Blue Square. M Charlton
Ten days into November it is getting tougher to write a post a day. So I looked at the web site of the National Blog Posting Month, hoping for inspiration. There are over 500 interest groups, but one in particular caught my eye - Writing Prompts - described as, helpful to bloggers who are struggling for something to say. I was tempted to join.
But I didn't.
And the reason is that although I don't like being stuck, I prefer it to prattling on about 'autumn leaves' or 'five reasons to love Mondays' just because it is the theme of the day. One of the pleasure I get from writing is the way it structures my thoughts, and though it can be a challenge to make this interesting for others, it would not be eased by forcing random subjects on you.
I suppose I could knock up an emergency list of relatively straight forward posts (believe me, the collections series has long way to go yet) but that would feel like cheating. And in any case, I like to use my regular themes as sort of punctuation between more thoughtful items. No, that's not a proper solution.

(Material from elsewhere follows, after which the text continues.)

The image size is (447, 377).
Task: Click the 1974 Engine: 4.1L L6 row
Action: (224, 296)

Nor is asking what you'd like me to write. I've been toying with idea of doing a survey on the best of the bike shed, but not now and in this context. I might get a host of suggestions I'd feel obliged to try - in which case I might as well have joined the 'Writing Prompts' group.
Julia Cameron, in her book The Artists Way, suggests making an artist's date every week. The idea is to take yourself somewhere different and intersting. You should go alone she advises (cheap date) and spend at least an hour taking it all in. You could go to a gallery or a museum, but you might equally chose a railway station, an airport, the sea. Her suggestion is a good one, but not very practical at the moment: I need all my spare time to blog.

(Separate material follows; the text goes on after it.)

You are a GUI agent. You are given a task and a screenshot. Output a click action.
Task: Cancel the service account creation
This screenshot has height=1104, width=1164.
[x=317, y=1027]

Julia is also a big fan of morning pages as a way of writing more freely. I agree that we need to experiment to make progress, and practicing, as I wrote in quality not quantity, can be important too. But I'd argue that practice and experimentation work best when you already have an idea spinning, or a notion at least. And these are largely private activities: writing as a 'stream of conscience' might free some people up, but it is seldom good to share.
Pondering all this reminded me of a painting class I once attended; we were asked to take a walk and draw our response to the landscape. I was struck with the same mental block, the more I looked the less I felt. As we neared the time to return I started scribbling - truly dreadful stuff, embarrassingly so. Why? Because I felt obliged. And yet when the class gathered again my tutor said, 'Has anyone been brave enough to leave a blank page?' I was so annoyed.
My philosophical side tells me I should embrace the whole idea of stuckness. After all, some people spend years meditating to achieve it, or something akin to it anyway. At work we lament the lack of thinking time, then wonder why so much of our 'doing' is ineffective. And many brilliant writers have had long fallow periods - Jean Rhys comes to mind - so I'd be in good company too.
Perhaps the trick is not to be phased by the challenge. When I took on my first mortgage I didn't worry about the years of commitment that would follow. When I cycled the Alps I let my mind wander as a way to dull the effort. They say much the same about running a marathon - take one step at a time...
I suspect that blogging is like that too - let one post lead to another - and you'll get there in the end.